YOUR GOAL => Starting at the line that contains "Given: Click the", output each line exactly as written through the end of the listing below, but leave out the pictures.

MATERIAL PROVIDED =>
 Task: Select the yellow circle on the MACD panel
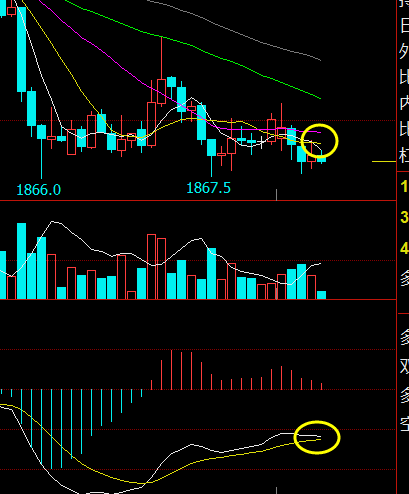pos(317,437)
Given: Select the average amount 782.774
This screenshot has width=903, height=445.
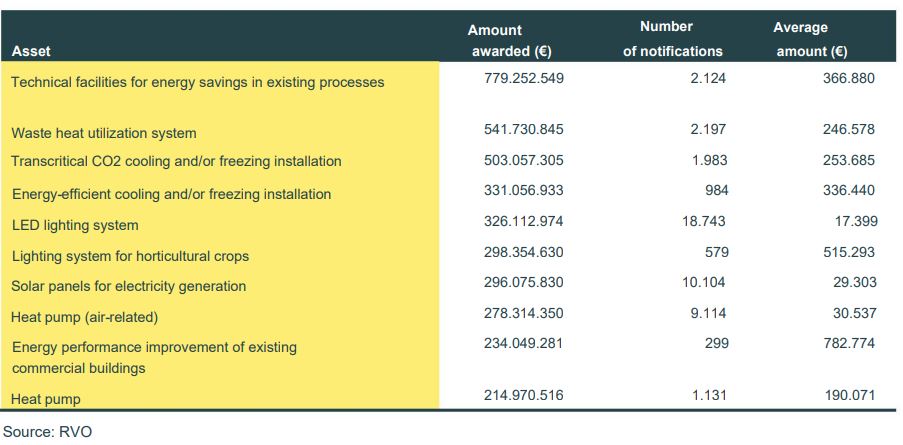Looking at the screenshot, I should (847, 343).
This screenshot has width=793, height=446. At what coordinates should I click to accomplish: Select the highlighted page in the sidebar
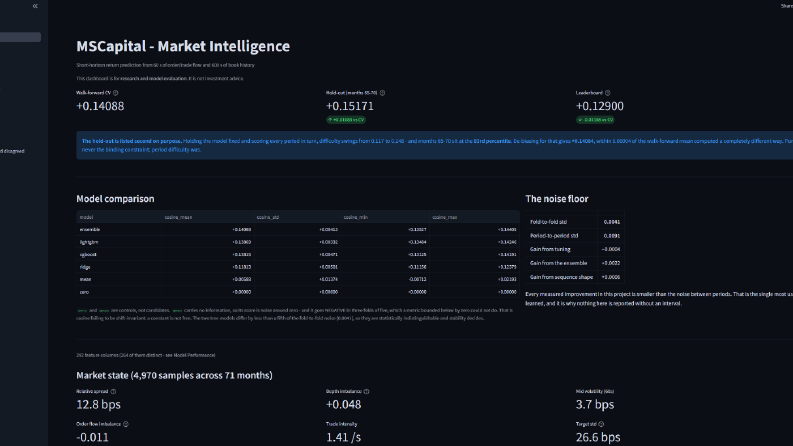[20, 37]
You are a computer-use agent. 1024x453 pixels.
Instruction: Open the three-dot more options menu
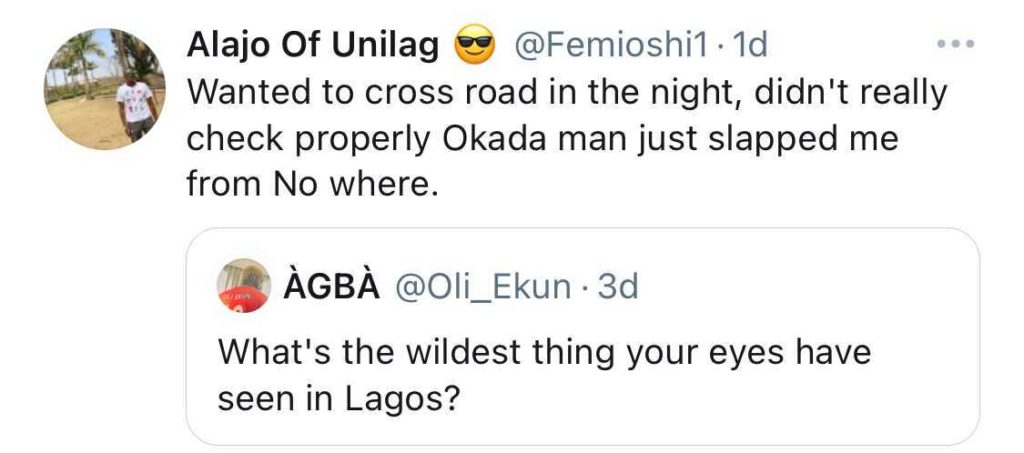(x=956, y=46)
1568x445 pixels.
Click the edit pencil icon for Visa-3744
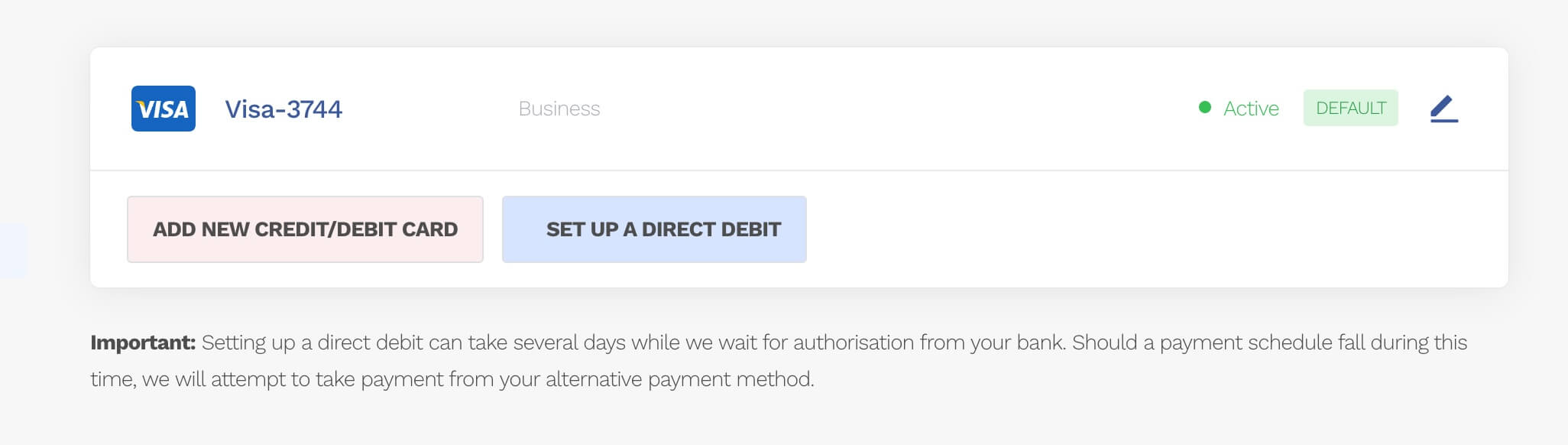[1443, 109]
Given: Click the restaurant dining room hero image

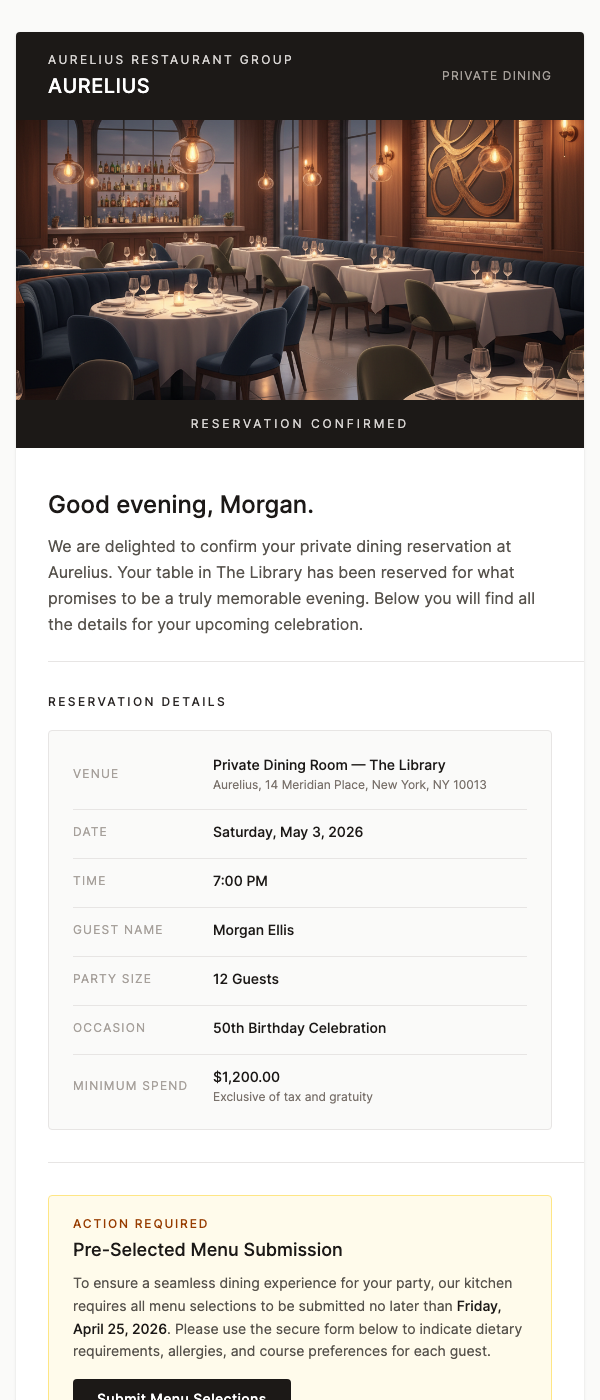Looking at the screenshot, I should coord(300,260).
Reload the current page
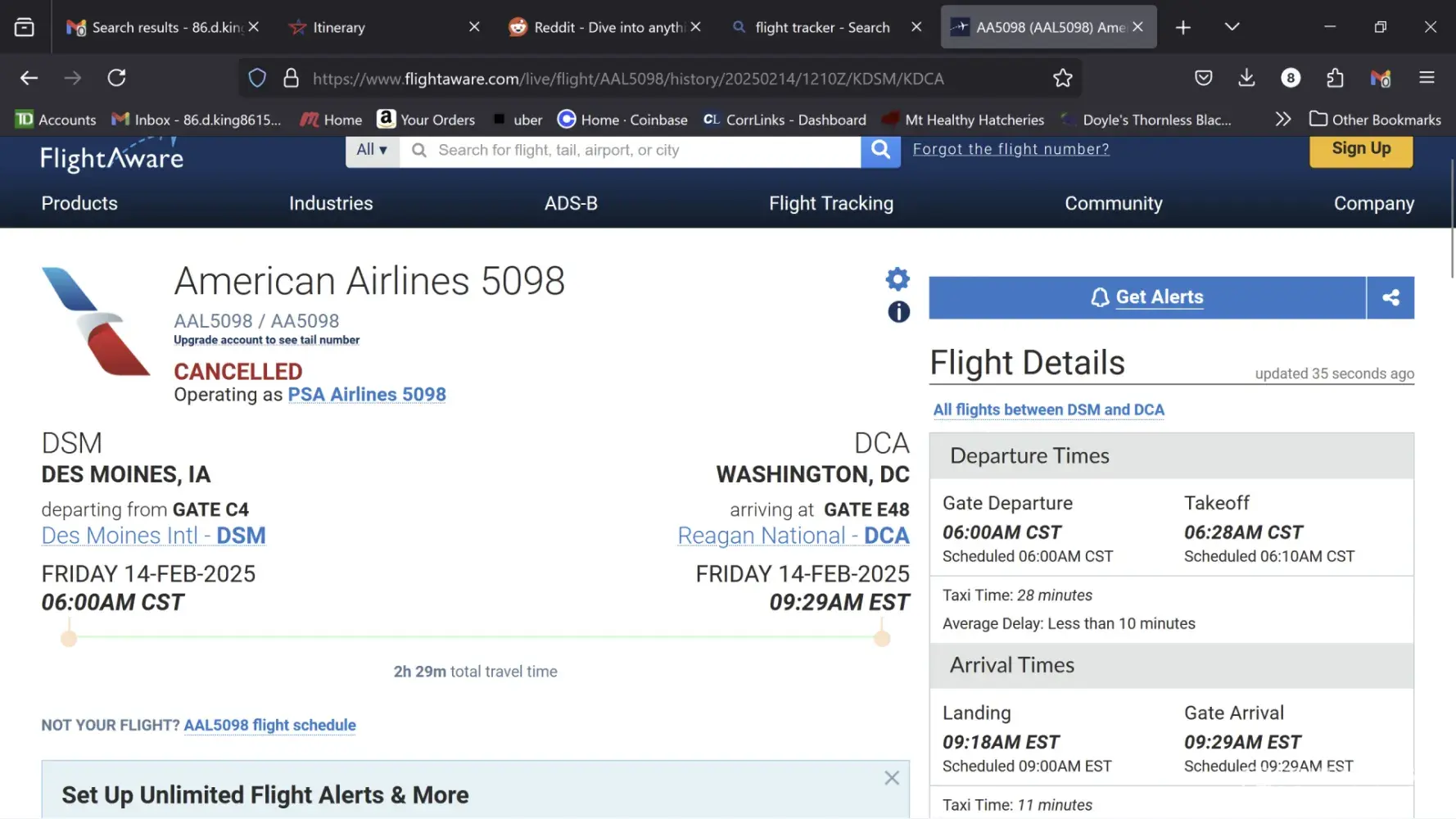 click(x=117, y=79)
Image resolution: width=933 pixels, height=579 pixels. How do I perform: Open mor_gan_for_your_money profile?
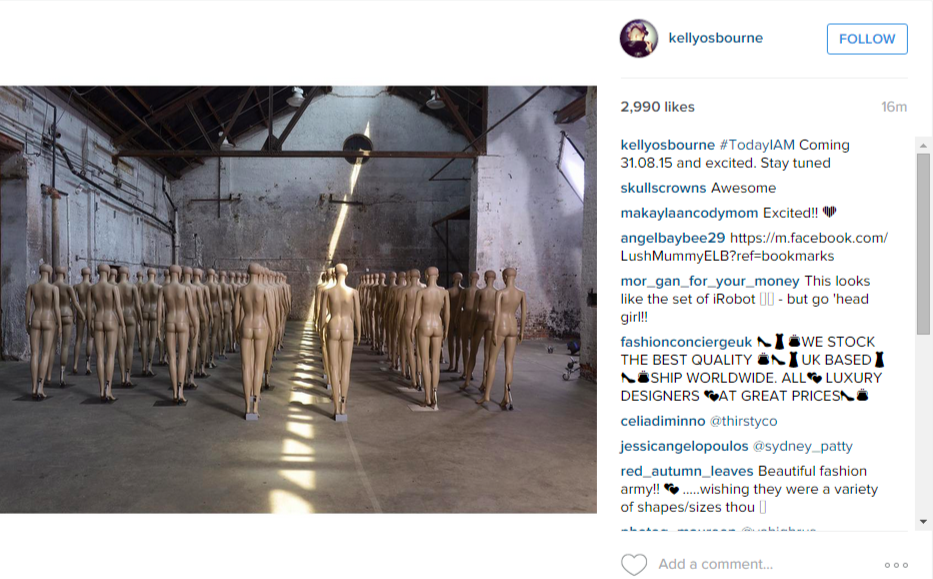[x=710, y=281]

PROBLEM SOLUTION =>
Given: Click the restaurant dining room hero image

Looking at the screenshot, I should coord(300,260).
Reload the current page
 click(x=117, y=79)
Image resolution: width=933 pixels, height=579 pixels. How do I perform: Open mor_gan_for_your_money profile?
[x=710, y=281]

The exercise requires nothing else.